Un éclat de rire puissant termina sa phrase. Le président s’eclaffait sans retenue.
- Un nouveau parti ? Ils se croient où ? s’amusa-t-il. Puis son ton se durcit et il tapa du point sur la table. C’est chez moi ici ! C’est moi qui commande ! C’est mon pays ! Qui se croit permis de me demander des comptes ! Et des cocos en plus ! Qui répand ces idées stupides ?
- On a plusieurs fiches, expliqua Impi Meshindi, en posant des dossiers sur la table. Il y a des Majandiens, on a vu des Majandiennes écouter aussi et on a repéré trois étrangers qui discourent. On pense qu’ils viennent de la Loduarie mais on n’a pas grand-chose sur eux, pas même une photo. Ils nous glissent entre les doigts. Il y en a sûrement plus.
Abangaye renifla.
- Les femmes doivent être une coïncidence. Il n’y a pas moyen que des femelles y comprennent quelque chose. Arrêtez les hommes. Demandez leurs des renseignements sur leurs petits professeurs étrangers. Quand ils auront craché le morceau, mettez-les au travail.
Il reposa les dossiers et renvoya son subordonné en concluant :
- C’est bien. Continuez le travail et étouffez-moi ces vermines. Les deux autres fumiers me donnent assez de soucis pour que j’ai envie de perdre du temps avec de nouveaux emmerdeurs.
Le président s’empara du sujet suivant en se désintéressant de son ministre. Il avait beau avoir le titre de ministre des services secrets, il était entre autres le chef de la police secrète. C’était grâce aux actions efficaces et impitoyables de cet homme que Abangaye restait au pouvoir. Il s’en méfiait comme de la peste. Il serait temps d’en changer. Il devait bien se trouver un petit ambitieux à mettre à sa place parmi ses seconds.



Quelques jours plus tard, plusieurs actions furent menées simultanément dans les zones que contrôlait Dinfa. Au petit matin, des soldats armés fracassèrent les portes des cases ou des appartements et s’engouffrèrent dans les maisons. Ils se précipitèrent sur les lits et menottèrent les hommes qui s’y trouvaient avant de repartir aussi secs.

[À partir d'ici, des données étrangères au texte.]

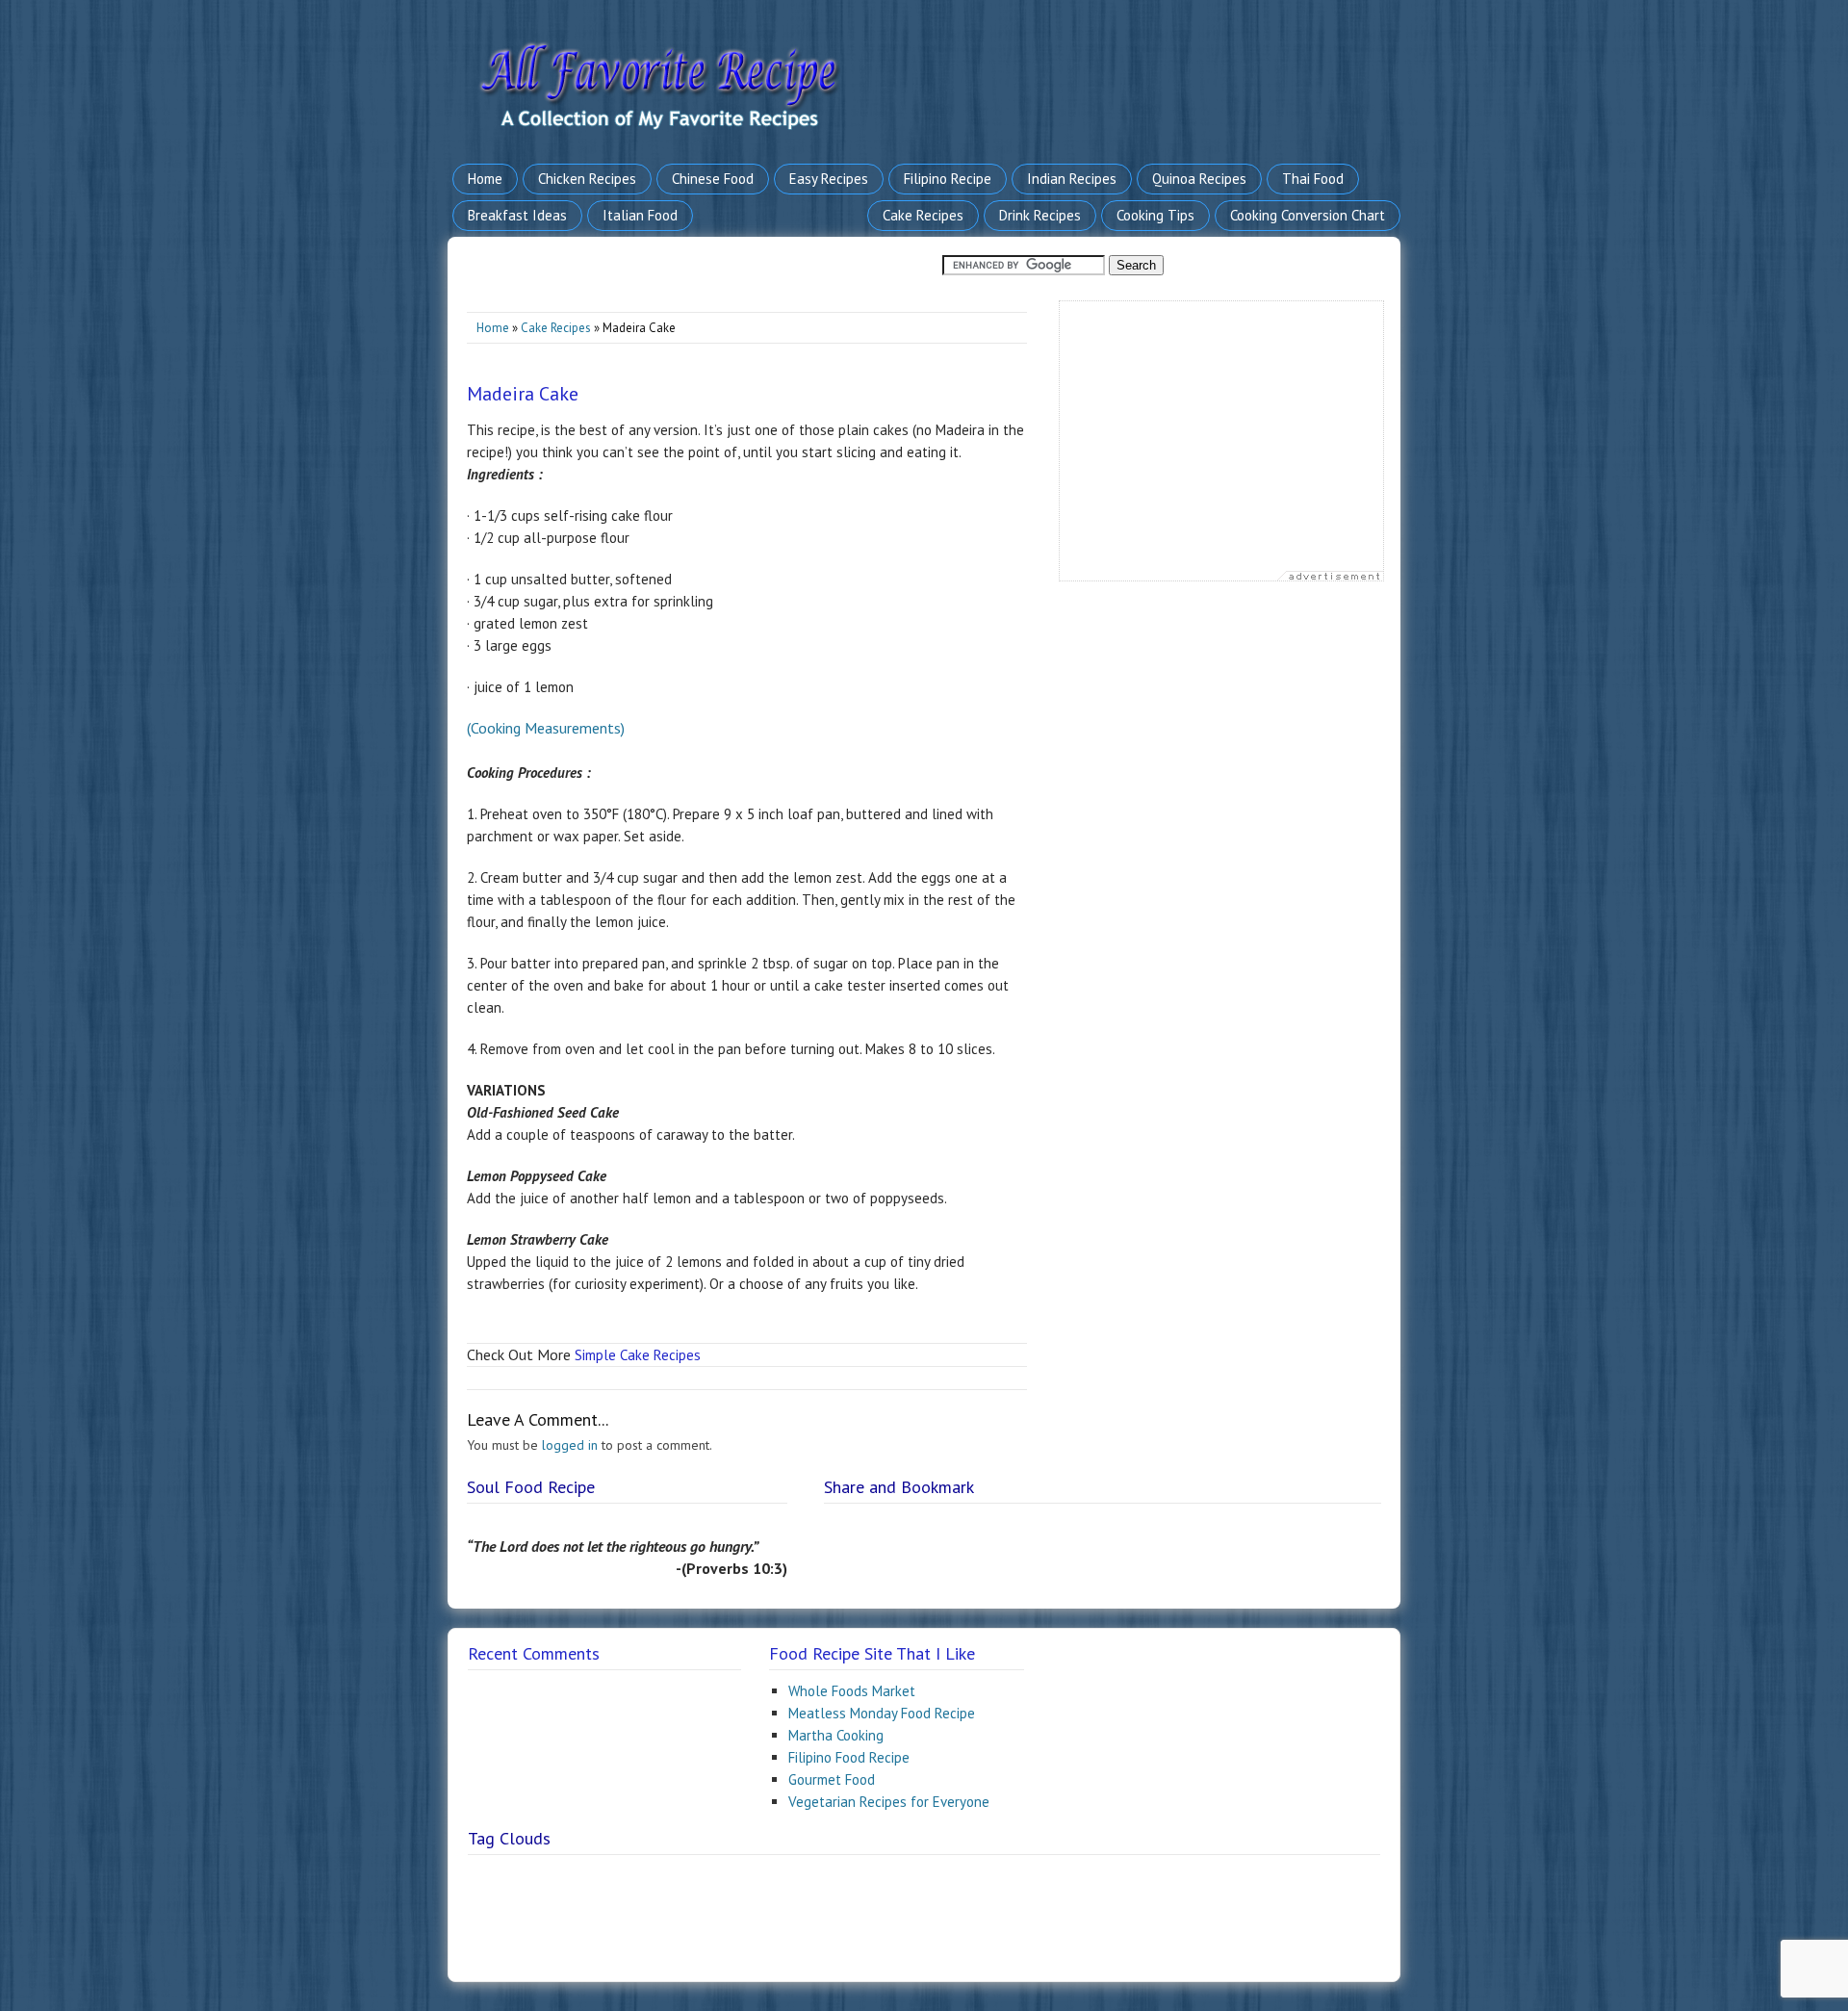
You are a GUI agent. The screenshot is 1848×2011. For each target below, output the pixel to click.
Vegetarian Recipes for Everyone (888, 1801)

Quelques heures plus tard, des cris stridents s’échappaient des salles d’interrogatoires des prisons locales. La police politique n’y allait jamais de main morte. Les survivants furent sommairement soignés et envoyés dans les décharges détenues par Dinfa. Leur espérance de vie n’allait pas être reluisante. Dans les villes, de véritables chasses à l’homme s’organisaient. Plusieurs personnes avaient parlé et nombreux avaient parlé de Loduariens. La police politique postait des sentinelles aux points cruciaux et aux appartements des agitateurs dans l’espoir que les agents étrangers reviendraient. Mais elle ne restait pas passive : elle actionnait ses délateurs, levait de nouvelles taupes. Cela ne serait plus qu’une question de temps. Les ordres venus d’en haut l’exigeaient.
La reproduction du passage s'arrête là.